Das neue Europa ist nicht und kann nicht sein Projekt eines Volkes. Es gibt kein ‚europäisches Volk’ wie es nationale Völker als Grundlage der Nationebildungen gab. Insofern muss die europäische Identität ganz anders begründet sein und werden als die nationalen Identitäten. Sie ist in der Tat in der europäischen Real- und Kulturgeschichte begründet.

Allerdings ist diese kulturelle europäische Identität im Kulturbegriff des Vertragswerkes der Europäischen Union noch nicht wirklich verankert. Diese Defizite sind greifbar auch in dem bisherigen Scheitern der Verabschiedung einer Verfassung für Europa. Das ist auch ersichtlich aus der konsolidierten Fassung des Vertrages von Nizza vom 26. 2. 2001. Zum Thema „Kultur“ definierte der Vertrag unter dem „Titel XII. Kultur, Absatz (1)“:

Die Gemeinschaft leistet einen Beitrag zur Entfaltung der Kulturen der Mitgliedstaaten unter Wahrung ihrer nationalen und regionalen Vielfalt sowie gleichzeitiger Hervorhebung des gemeinsamen kulturellen Erbes. (Das Recht der Europäischen Union, Bd. I, S. 45)

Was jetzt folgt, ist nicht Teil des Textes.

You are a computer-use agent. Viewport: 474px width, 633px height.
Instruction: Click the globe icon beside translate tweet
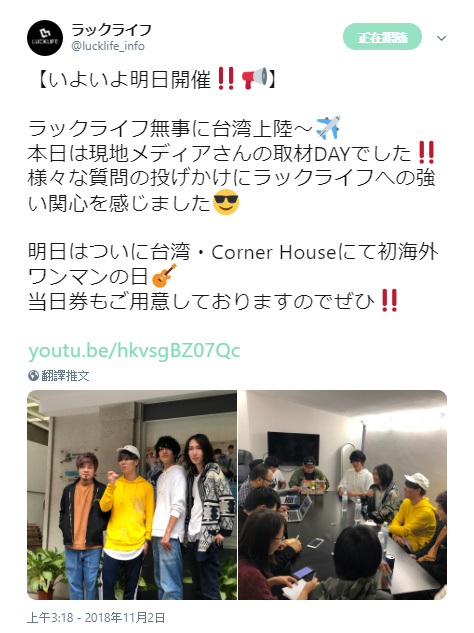pyautogui.click(x=33, y=376)
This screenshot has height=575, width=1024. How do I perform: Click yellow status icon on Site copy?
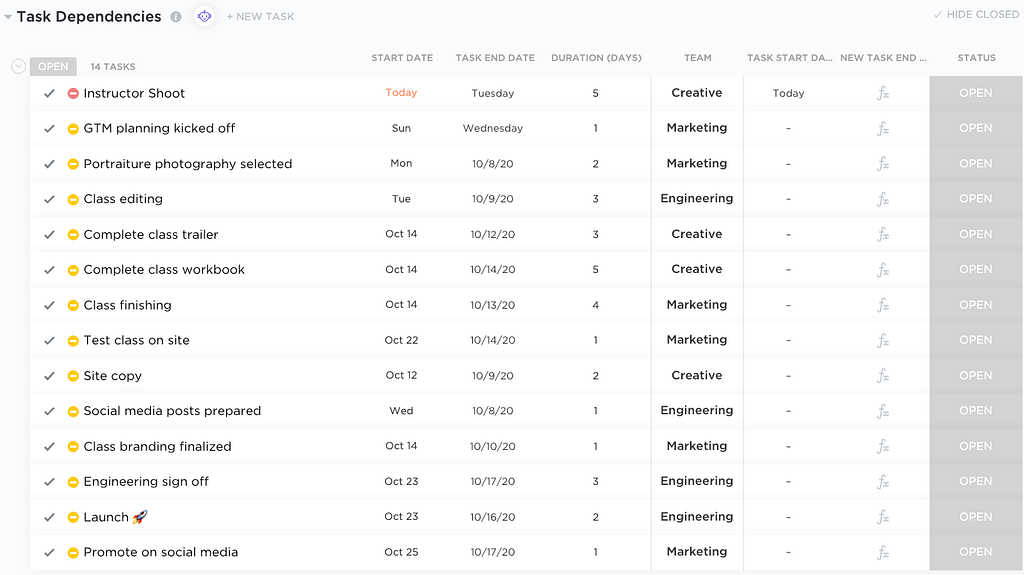tap(73, 376)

Dieser Kulturbegriff des Europäischen Vertrages zu Anfang des 21. Jahrhunderts beruht noch auf dem nationalstaatlichen Kulturbegriff des 19. und 20. Jahrhunderts. Er nimmt also die gemeinsame Kulturidentität als gemeinsames Band der europäischen Nationen nicht wirklich in den Blick.

Demgemäß ist auch die Aufgabenstellung im Absatz (2) des Vertrages noch ganz im Kontext der Kulturen der Nationalstaaten und Völker definiert als:

[…] Verbesserung der Kenntnis und Verbreitung der Kultur und Geschichte der europäischen Völker […] (ebd.).

Die Pluralformen („Kulturen der Mitgliedstaaten“, „der europäischen Völker“) zeigt an, dass die Einheit der europäischen Kultur in der Vielfalt der europäischen Kulturen und Völker auch im Vertragswerk der EU noch nicht zugrunde gelegt wird. Zwar definiert dann der folgende Spiegelstrich die Aufgabe:

Erhaltung und Schutz des kulturellen Erbes von europäischer Bedeutung […]  (ebd.).

Dies ist aber eher eine kulturkonservatorische Aufgabe. Die Präsenz der gemeinsamen europäischen Kulturgeschichte in den Denk- und Mentalitätsformen der europäischen Völker und Nationen ist darin nicht wirklich erkannt.

In diesem Sinne hat die geplante Konferenz auch die politische Funktion der Eigenständigkeit einer Europa-Forschung in Geschichte, Kulturgeschichte und Sprachforschung in den Blick zu rücken und damit auch an dem politischen Fundament einer europäischen Identitätsbildung kritisch mitzuarbeiten.